The decluttering symbolizes Hebrews 12:1, of letting go of anything that hinders us. Elizabeth isn’t just remodelling; she’s dedicating space to prayer and having an honest go at it.
Miss Clara’s key instruction? “You can’t fix him, and it’s not your responsibility to fix him.” This reframes Elizabeth’s posture from accusation to intercession. It shifts her from James 1:20 territory (“the wrath of man does not produce the righteousness of God”) to intercessory prayer.
3. The Porch Rebuke
Elizabeth steps onto her porch and shouts at the devil: “You can’t have my marriage, you can’t have my daughter, and you sure can’t have my man! This house is under new management. Go back to Hell where you belong!”
Simultaneously, Tony—on a business trip, preparing to commit adultery—is struck with intense gastrointestinal distress. The illness physically prevents the affair.
Biblical Analysis:
This scene is the film’s most controversial. It operates within Charismatic/Third Wave theology, assuming believers have authority to directly rebuke demonic forces. The rationale? Luke 10:19 and Ephesians 6:12 (“we do not wrestle against flesh and blood”).
Biblical Dissonance:
Conservative critics point to Jude 1:9, where even Michael the archangel says, “The Lord rebuke you” instead of rebuking Satan directly. This suggests believers should pray for God to rebuke, not command demons themselves.
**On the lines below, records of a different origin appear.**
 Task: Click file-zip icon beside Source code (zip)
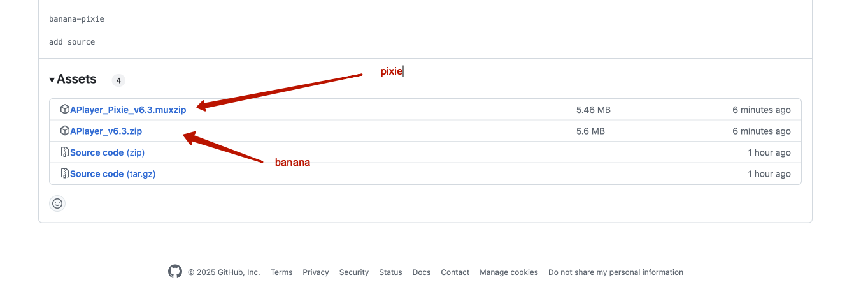64,152
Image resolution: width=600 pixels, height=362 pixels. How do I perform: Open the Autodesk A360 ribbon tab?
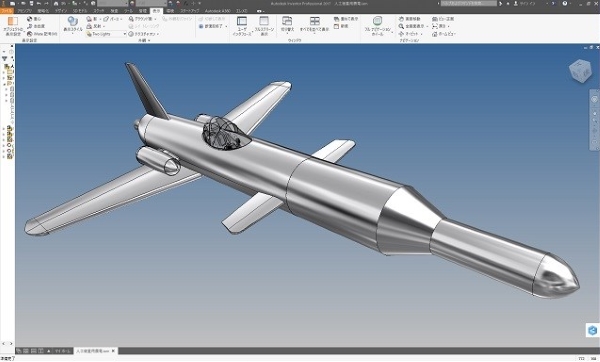[217, 11]
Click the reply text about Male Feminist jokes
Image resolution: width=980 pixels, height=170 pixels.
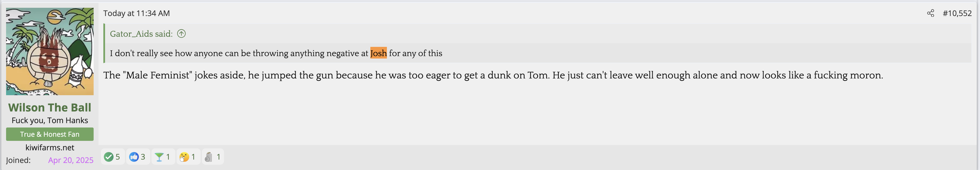click(493, 75)
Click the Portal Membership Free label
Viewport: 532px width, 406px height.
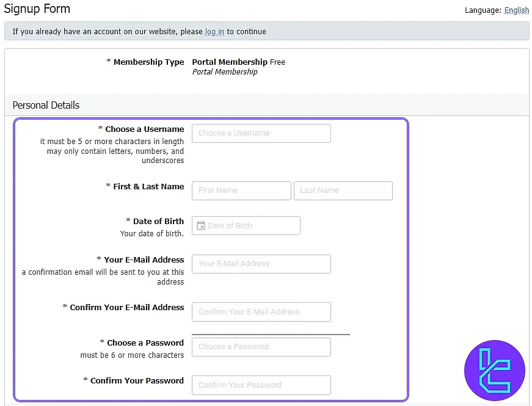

Additionally, the food poisoning raises “genie Jesus” concerns. Does prayer mechanically produce miracles? Or did God sovereignly protect the marriage? The film troubled some conservative viewers.
The timing feels too neat. But isn’t that the nature of answered prayer—divine coincidence?
4. Tony’s Restitution
Tony doesn’t just apologize. He confesses stealing drug samples from his employer, risking prison. The employer fires him but shows mercy regarding prosecution.
Biblical Analysis:
This somewhat brings to mind Luke 19—Zacchaeus’s fourfold restitution after encountering Jesus—or at least mirrors Zacchaeus’ contrite heart. The film resists “cheap grace.” Tony faces consequences. His career suffers. But his soul and marriage are saved.
This is theologically mature. Prayer doesn’t erase earthly repercussions. It aligns us with God’s justice, which often involves painful accountability.
5. The Titus 2 Cycle Completes
The film ends with Elizabeth mentoring a younger woman, passing the torch. Miss Clara prays for national revival.
Biblical Analysis:
This fulfills Titus 2:3-4—older women teaching younger women to love their families. The intergenerational discipleship model is increasingly rare in modern church culture.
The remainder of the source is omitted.